▶ _Exercise aim_
Please count the lines in this listing that include the string "Collapse", and give only the number.

▶ _Extracted entries_
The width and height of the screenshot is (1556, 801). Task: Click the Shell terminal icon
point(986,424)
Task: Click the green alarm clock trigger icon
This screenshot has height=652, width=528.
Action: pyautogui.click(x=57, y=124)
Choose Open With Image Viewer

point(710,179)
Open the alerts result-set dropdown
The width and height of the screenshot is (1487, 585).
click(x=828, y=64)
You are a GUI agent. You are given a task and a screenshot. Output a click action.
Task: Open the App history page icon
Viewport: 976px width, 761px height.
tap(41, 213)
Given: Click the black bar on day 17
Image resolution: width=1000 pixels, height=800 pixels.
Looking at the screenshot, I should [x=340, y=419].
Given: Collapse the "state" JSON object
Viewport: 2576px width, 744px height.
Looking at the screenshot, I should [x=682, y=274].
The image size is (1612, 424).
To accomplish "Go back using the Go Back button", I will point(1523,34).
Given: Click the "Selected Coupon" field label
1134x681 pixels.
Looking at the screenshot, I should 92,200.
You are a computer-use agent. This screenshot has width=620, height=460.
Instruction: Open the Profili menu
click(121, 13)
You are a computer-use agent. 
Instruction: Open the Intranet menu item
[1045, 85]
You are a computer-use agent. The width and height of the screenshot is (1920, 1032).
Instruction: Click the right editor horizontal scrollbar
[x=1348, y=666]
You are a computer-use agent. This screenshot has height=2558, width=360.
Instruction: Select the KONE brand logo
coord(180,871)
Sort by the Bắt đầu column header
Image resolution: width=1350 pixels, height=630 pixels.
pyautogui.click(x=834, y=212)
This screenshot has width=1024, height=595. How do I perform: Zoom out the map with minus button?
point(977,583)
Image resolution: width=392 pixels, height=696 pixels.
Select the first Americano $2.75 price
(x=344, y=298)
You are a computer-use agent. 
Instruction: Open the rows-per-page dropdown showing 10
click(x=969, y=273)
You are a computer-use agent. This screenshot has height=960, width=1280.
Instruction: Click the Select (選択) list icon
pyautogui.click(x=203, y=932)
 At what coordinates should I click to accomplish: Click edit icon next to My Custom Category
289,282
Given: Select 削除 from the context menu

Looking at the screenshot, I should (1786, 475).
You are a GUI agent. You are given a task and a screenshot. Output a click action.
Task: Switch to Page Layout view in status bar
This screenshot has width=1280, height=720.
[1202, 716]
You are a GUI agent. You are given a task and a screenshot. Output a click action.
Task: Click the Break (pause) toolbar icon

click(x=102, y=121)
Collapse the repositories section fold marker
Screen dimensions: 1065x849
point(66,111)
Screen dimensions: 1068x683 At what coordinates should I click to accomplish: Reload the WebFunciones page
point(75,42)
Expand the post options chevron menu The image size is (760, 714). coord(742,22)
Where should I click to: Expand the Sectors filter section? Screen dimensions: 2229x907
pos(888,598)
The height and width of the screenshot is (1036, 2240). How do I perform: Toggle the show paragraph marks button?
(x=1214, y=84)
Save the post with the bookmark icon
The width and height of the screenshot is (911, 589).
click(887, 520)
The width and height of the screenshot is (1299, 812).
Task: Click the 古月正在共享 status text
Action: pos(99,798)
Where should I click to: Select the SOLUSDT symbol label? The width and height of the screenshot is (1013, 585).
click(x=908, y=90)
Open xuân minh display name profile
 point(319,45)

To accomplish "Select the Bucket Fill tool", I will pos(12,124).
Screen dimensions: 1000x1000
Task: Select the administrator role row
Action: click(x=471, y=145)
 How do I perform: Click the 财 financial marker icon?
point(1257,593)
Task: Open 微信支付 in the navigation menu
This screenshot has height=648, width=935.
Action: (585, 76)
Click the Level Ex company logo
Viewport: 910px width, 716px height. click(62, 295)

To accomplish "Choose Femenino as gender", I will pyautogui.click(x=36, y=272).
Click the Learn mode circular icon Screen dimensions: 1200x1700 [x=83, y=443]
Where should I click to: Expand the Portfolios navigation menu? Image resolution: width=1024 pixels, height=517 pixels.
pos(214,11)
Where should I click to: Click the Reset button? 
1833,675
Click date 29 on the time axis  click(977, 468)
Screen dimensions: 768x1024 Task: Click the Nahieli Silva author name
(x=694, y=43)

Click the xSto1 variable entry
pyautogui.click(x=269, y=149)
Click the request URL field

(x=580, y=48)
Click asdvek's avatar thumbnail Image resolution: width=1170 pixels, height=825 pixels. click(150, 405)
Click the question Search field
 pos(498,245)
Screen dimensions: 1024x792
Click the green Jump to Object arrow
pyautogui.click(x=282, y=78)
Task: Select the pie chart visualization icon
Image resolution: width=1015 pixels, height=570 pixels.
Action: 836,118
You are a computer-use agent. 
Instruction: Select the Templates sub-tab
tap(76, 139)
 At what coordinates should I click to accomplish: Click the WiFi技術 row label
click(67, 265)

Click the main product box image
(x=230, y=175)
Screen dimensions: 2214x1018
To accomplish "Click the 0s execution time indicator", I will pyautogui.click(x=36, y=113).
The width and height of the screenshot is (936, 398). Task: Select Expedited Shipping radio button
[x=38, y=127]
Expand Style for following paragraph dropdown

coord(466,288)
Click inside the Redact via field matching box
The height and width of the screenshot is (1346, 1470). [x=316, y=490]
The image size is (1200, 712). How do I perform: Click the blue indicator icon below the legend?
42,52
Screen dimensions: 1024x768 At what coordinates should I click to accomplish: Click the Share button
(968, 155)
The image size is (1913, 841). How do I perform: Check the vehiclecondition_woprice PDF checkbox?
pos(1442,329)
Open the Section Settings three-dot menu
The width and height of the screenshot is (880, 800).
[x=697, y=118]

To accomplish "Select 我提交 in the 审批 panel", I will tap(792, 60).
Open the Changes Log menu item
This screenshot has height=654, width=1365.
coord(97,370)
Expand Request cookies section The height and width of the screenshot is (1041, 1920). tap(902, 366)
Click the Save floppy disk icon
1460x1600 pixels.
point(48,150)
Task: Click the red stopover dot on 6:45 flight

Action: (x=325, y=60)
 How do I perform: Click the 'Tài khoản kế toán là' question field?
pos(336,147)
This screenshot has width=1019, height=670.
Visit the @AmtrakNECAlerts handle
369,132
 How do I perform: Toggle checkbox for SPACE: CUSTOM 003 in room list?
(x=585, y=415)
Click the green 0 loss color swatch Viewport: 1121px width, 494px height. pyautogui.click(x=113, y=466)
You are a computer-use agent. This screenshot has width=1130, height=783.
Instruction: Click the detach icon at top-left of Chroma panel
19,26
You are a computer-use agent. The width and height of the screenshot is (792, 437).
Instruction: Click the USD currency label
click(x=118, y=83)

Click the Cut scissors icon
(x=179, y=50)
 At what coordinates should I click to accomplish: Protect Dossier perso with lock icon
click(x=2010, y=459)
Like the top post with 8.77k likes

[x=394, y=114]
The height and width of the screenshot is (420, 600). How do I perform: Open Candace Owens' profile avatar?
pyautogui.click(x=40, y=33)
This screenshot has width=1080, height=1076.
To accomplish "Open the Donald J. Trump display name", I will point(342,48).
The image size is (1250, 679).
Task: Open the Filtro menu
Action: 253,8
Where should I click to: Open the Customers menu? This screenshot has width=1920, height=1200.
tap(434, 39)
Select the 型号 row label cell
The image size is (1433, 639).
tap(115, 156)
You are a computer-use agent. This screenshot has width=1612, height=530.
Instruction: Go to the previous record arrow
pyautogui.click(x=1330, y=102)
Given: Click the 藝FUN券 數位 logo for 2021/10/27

▶ _Response to this exercise_
2